33 rpm (Sleater-Kinney)

33 rebellions per minute


"Our love is the size of these tumors inside us"




1999

Sleater-Kinney, THE HOT ROCK
In accordance with music column certification specifications, I am hereby informing you that guitarist Corin Tucker and guitarist Carrie Brownstein, and maybe also drummer Janet Weiss, all of Sleater-Kinney, are lesbians. You didn't need to know that, and I didn't need to know that, and actually I _don't_ know it-- you certainly couldn't deduce it from THE HOT ROCK, for example. But as long as I'm mentioning it, I also might as well review the album, and I might as well do it now, 4/20/99, to mark the probably impermanent fact that so far, to my surprise, HOT ROCK is my favorite album of the year. I'd kind of avoided Sleater-Kinney, despite three years of critics' hype, on the grounds of their connection to Heavens To Betsy, whose sole album CALCULATED ('94) was a competent but pale Nirvana knockoff rendered essentially useless by the fact that vocalist Corin Tucker, sadly, was the polar opposite of "competent but pale". Somewhere since then, she learned to sing tunes, to write lyrics that don't take simple-minded sincerity to embarrassing levels, and to turn her screech down from its initial resemblance to the fiercely-aimed whistle which Alan Mendelsohn, Boy From Mars used to trip people at fifty paces; even at worst, Corin now sounds basically like Jen Trynin in a real bad mood. Okay, that's still fairly piercing.
I also hereby point out, as per regulations, "Look! They have no bassist!"-- although one of the guitarist does seem to tune her guitar low, or something, and use it kind of like a bass, chunky chords. You can still tell it _isn't_ a bass, and some people mind. The other guitarist usually plays one note at a time, which can be relaxed and flowing (normally) or can buzz harshly at you like on "One Song For You" Both guitarists either tune their guitars to different nots, or shape their hands in unusual chords, meaning that the songs are energized 4- and 5-chord rockers but don't sound like anyone else's 4- and 5-chord rockers, just like Sleater-Kinney ones-- even (especially?) when they decorate "the Hot Rock" with castanets and "Living In Exile" with handclaps and quasi-psychedelic string-bending. In the album's context, you get used to the tuning real fast: this, for the next 45 minutes, is what punk rock sounds like.
===
Problem details: Reproduce the Sleater-Kinney album review in full, word for word.

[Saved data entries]
===
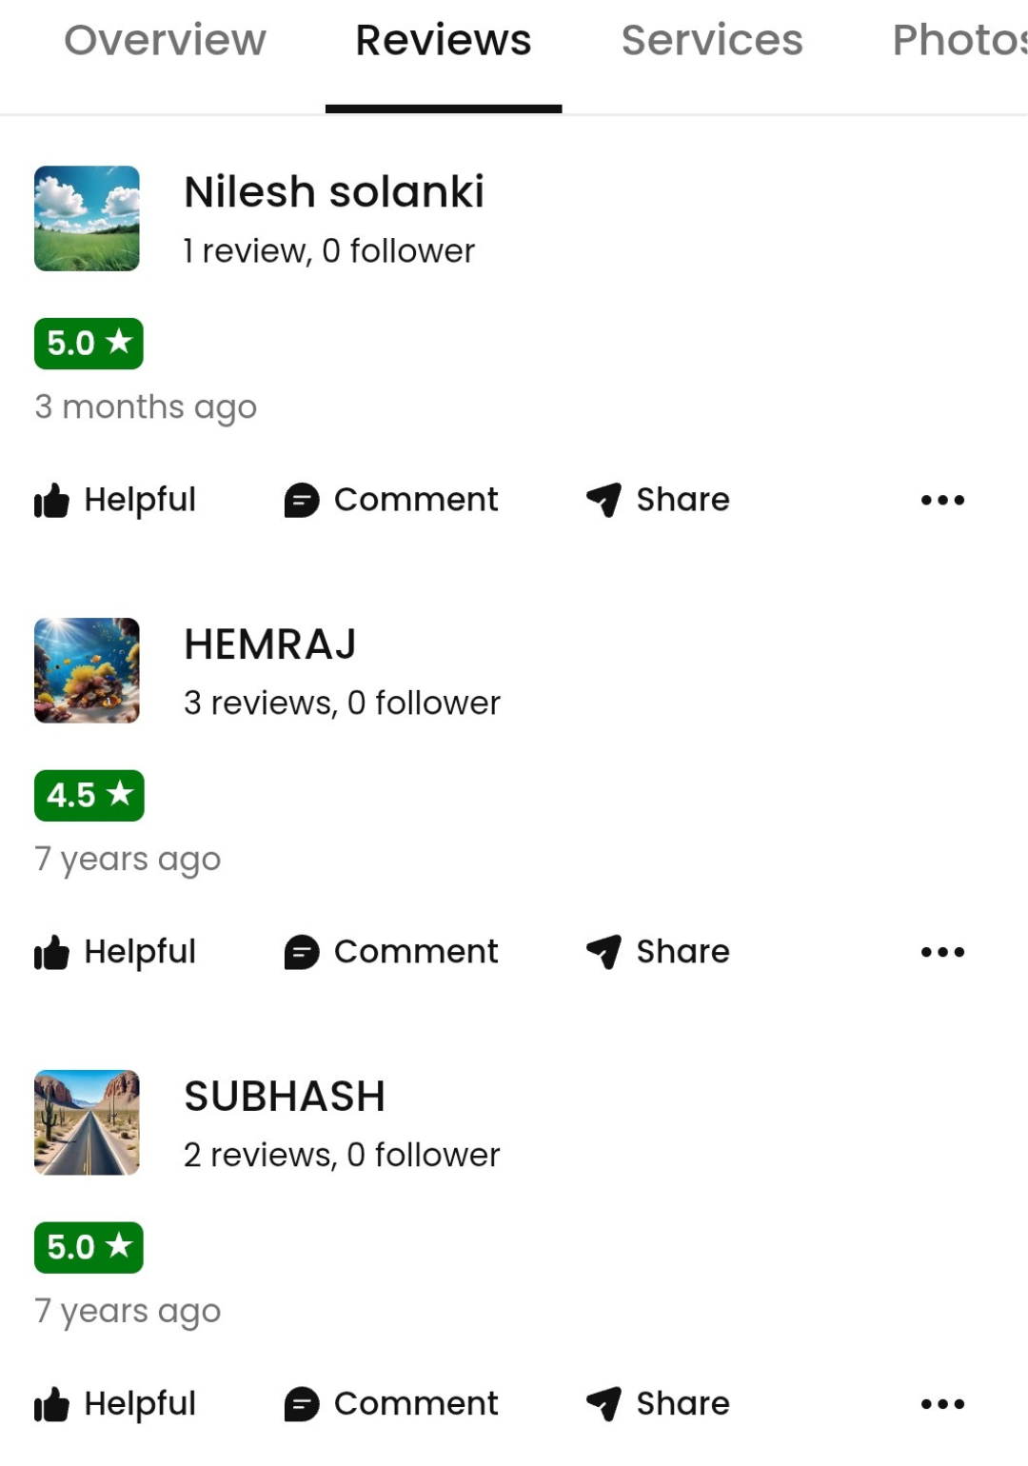Mark HEMRAJ's review as Helpful

(x=115, y=952)
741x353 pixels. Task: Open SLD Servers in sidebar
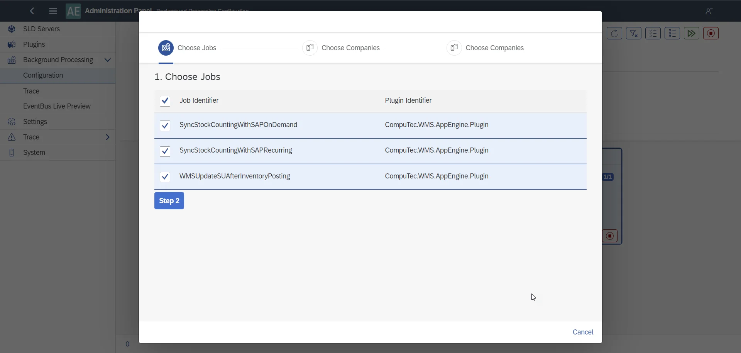tap(41, 29)
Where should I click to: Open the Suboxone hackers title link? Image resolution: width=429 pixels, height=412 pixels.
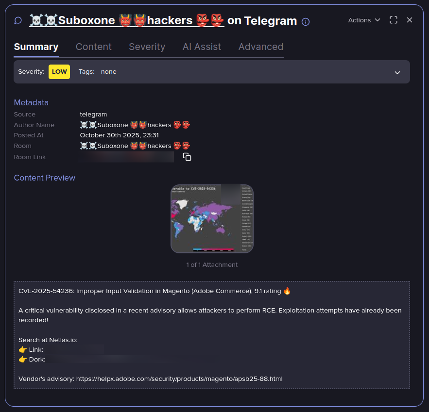[x=127, y=20]
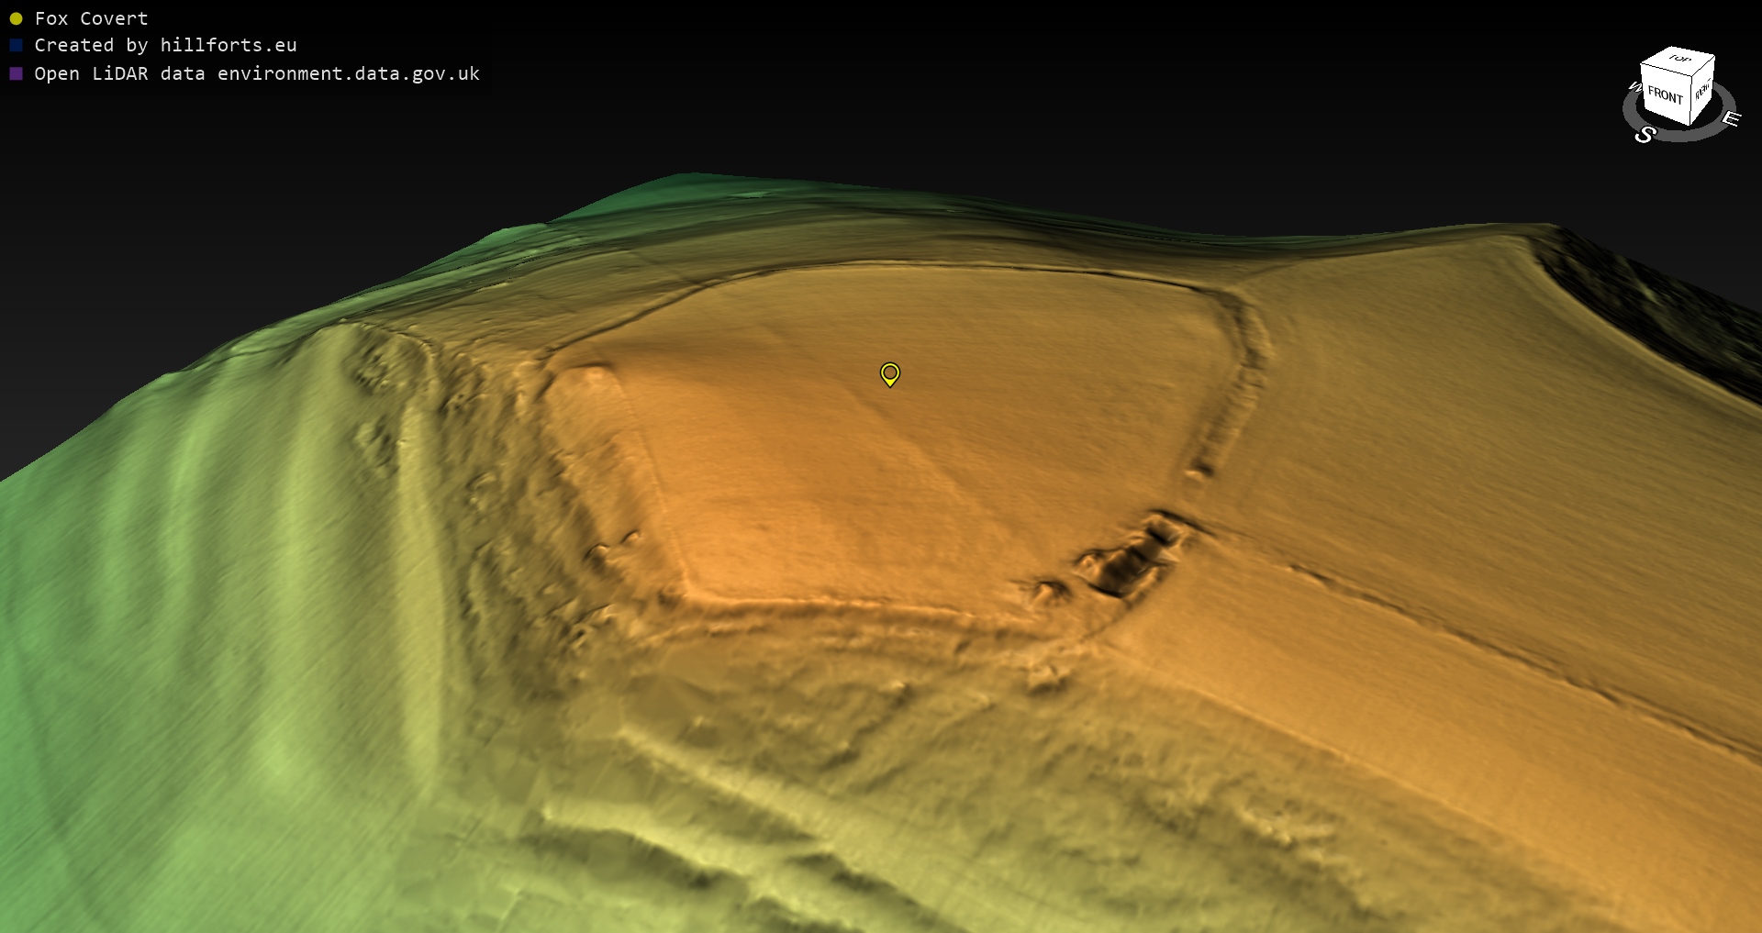Click the bright mound at the enclosure's west corner
Viewport: 1762px width, 933px height.
[x=587, y=376]
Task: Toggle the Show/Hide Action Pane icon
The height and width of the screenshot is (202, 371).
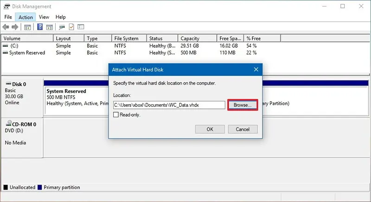Action: tap(50, 27)
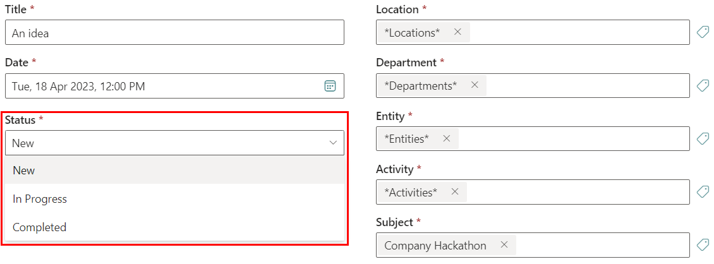Image resolution: width=714 pixels, height=264 pixels.
Task: Click the Title text field
Action: (x=174, y=33)
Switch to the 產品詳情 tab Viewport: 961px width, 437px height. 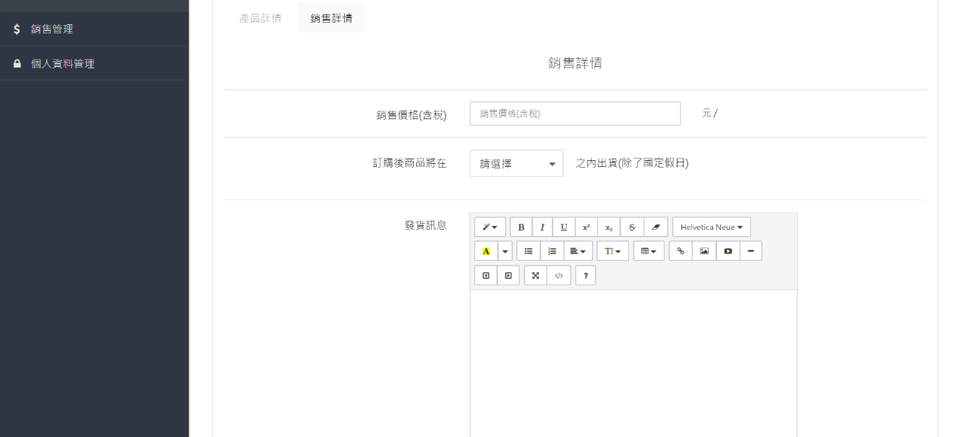(x=261, y=18)
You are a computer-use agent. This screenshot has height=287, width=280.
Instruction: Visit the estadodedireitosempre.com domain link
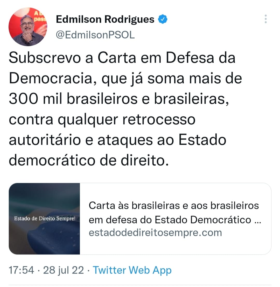155,233
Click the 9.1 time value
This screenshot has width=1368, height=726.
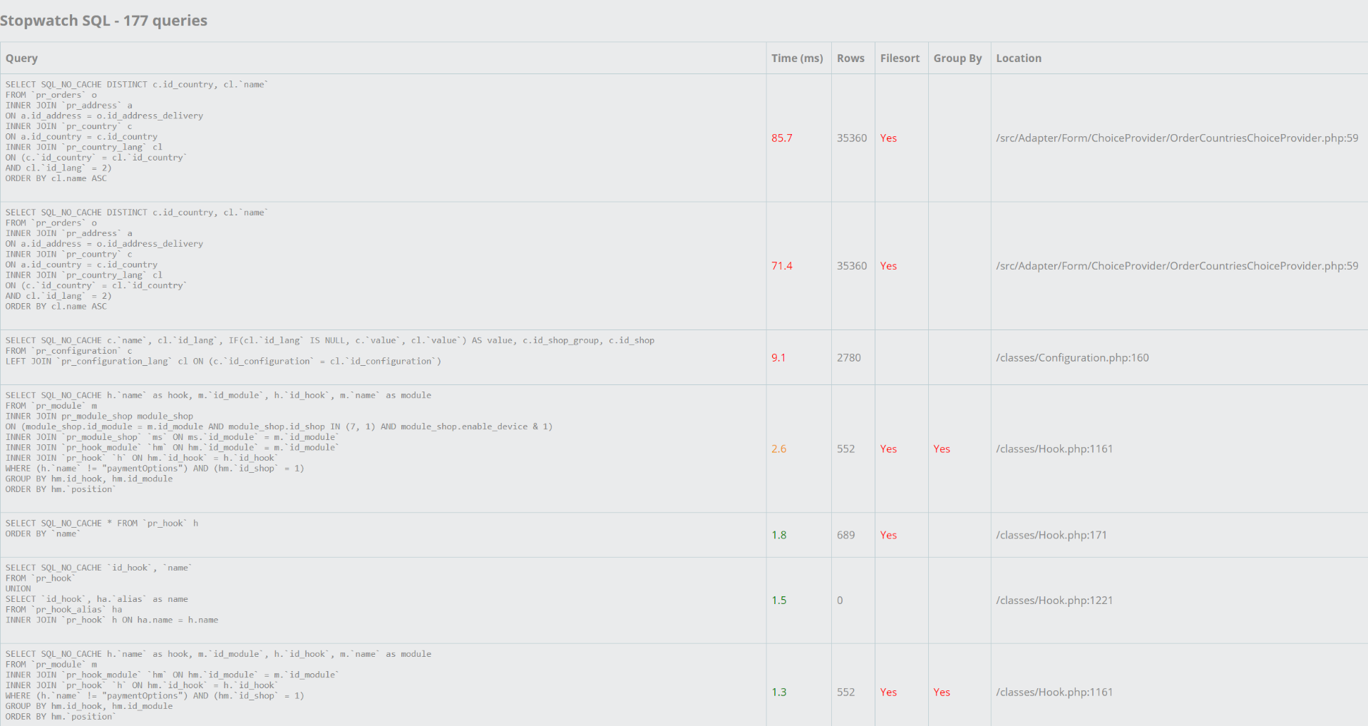point(778,358)
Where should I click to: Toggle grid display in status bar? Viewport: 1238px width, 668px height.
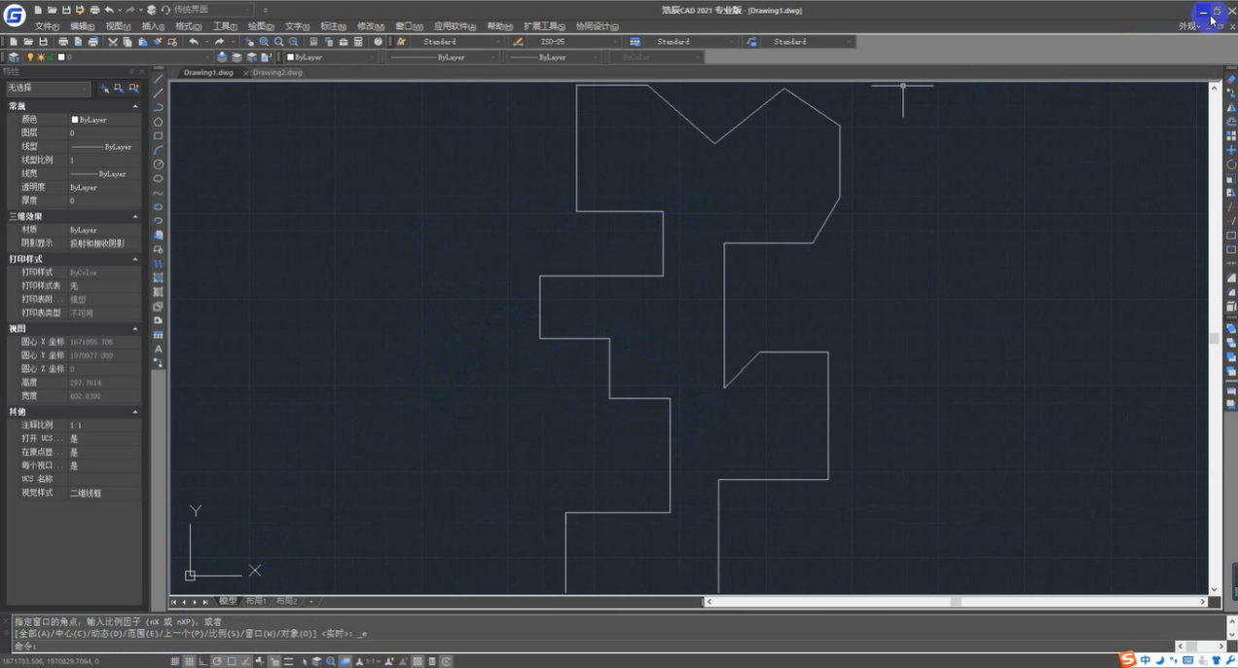[189, 661]
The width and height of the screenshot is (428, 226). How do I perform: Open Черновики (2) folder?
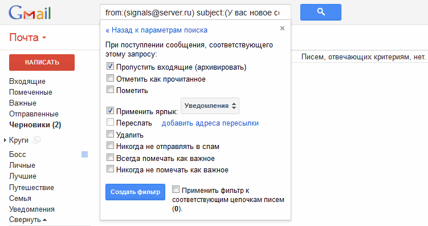[x=35, y=125]
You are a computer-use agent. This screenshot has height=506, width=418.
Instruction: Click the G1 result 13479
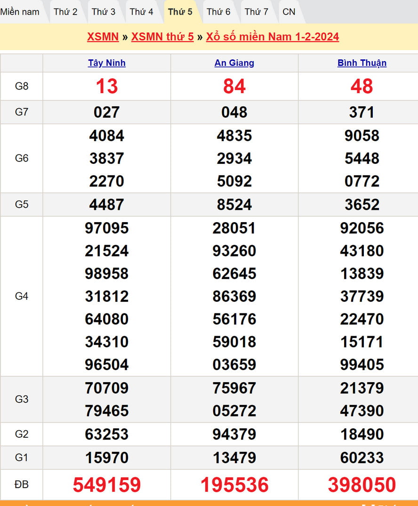234,458
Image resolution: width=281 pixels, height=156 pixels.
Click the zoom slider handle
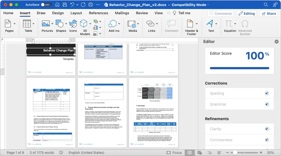[235, 152]
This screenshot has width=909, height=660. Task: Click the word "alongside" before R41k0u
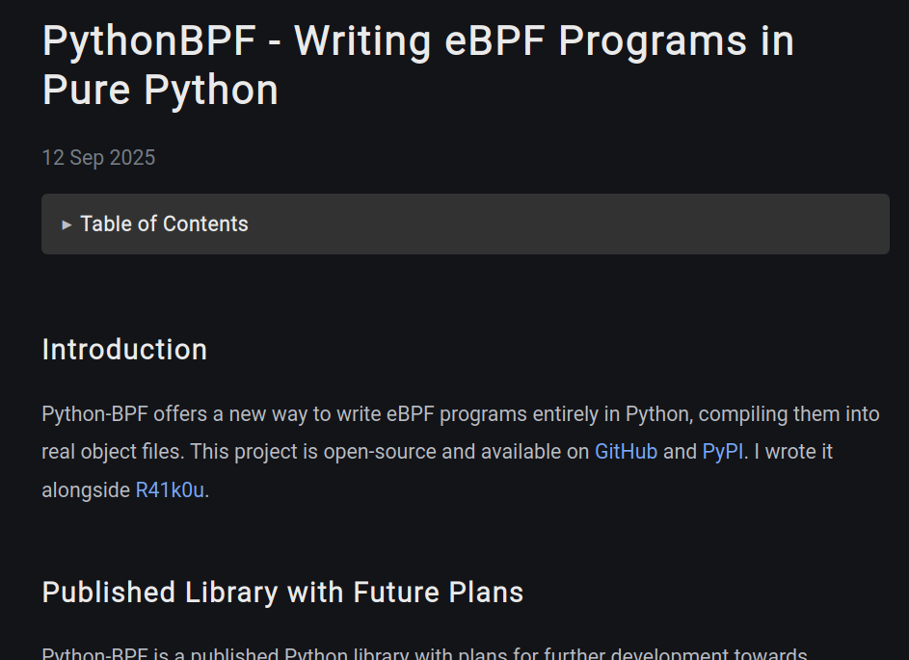(x=86, y=490)
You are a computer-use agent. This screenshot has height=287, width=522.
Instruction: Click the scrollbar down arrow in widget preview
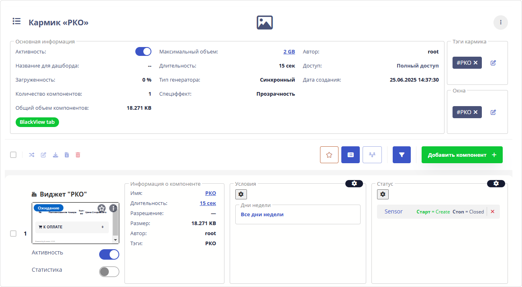(x=116, y=240)
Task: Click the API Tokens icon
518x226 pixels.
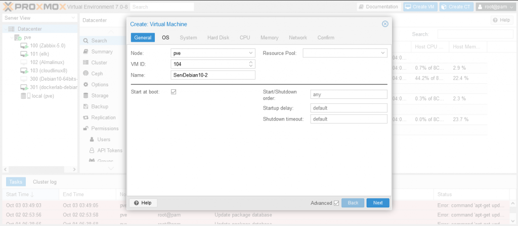Action: (92, 150)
===
Task result:
33 rpm (Sleater-Kinney)

33 rebellions per minute


"Our love is the size of these tumors inside us"




1999

Sleater-Kinney, THE HOT ROCK
In accordance with music column certification specifications, I am hereby informing you that guitarist Corin Tucker and guitarist Carrie Brownstein, and maybe also drummer Janet Weiss, all of Sleater-Kinney, are lesbians. You didn't need to know that, and I didn't need to know that, and actually I _don't_ know it-- you certainly couldn't deduce it from THE HOT ROCK, for example. But as long as I'm mentioning it, I also might as well review the album, and I might as well do it now, 4/20/99, to mark the probably impermanent fact that so far, to my surprise, HOT ROCK is my favorite album of the year. I'd kind of avoided Sleater-Kinney, despite three years of critics' hype, on the grounds of their connection to Heavens To Betsy, whose sole album CALCULATED ('94) was a competent but pale Nirvana knockoff rendered essentially useless by the fact that vocalist Corin Tucker, sadly, was the polar opposite of "competent but pale". Somewhere since then, she learned to sing tunes, to write lyrics that don't take simple-minded sincerity to embarrassing levels, and to turn her screech down from its initial resemblance to the fiercely-aimed whistle which Alan Mendelsohn, Boy From Mars used to trip people at fifty paces; even at worst, Corin now sounds basically like Jen Trynin in a real bad mood. Okay, that's still fairly piercing.
I also hereby point out, as per regulations, "Look! They have no bassist!"-- although one of the guitarist does seem to tune her guitar low, or something, and use it kind of like a bass, chunky chords. You can still tell it _isn't_ a bass, and some people mind. The other guitarist usually plays one note at a time, which can be relaxed and flowing (normally) or can buzz harshly at you like on "One Song For You" Both guitarists either tune their guitars to different nots, or shape their hands in unusual chords, meaning that the songs are energized 4- and 5-chord rockers but don't sound like anyone else's 4- and 5-chord rockers, just like Sleater-Kinney ones-- even (especially?) when they decorate "the Hot Rock" with castanets and "Living In Exile" with handclaps and quasi-psychedelic string-bending. In the album's context, you get used to the tuning real fast: this, for the next 45 minutes, is what punk rock sounds like.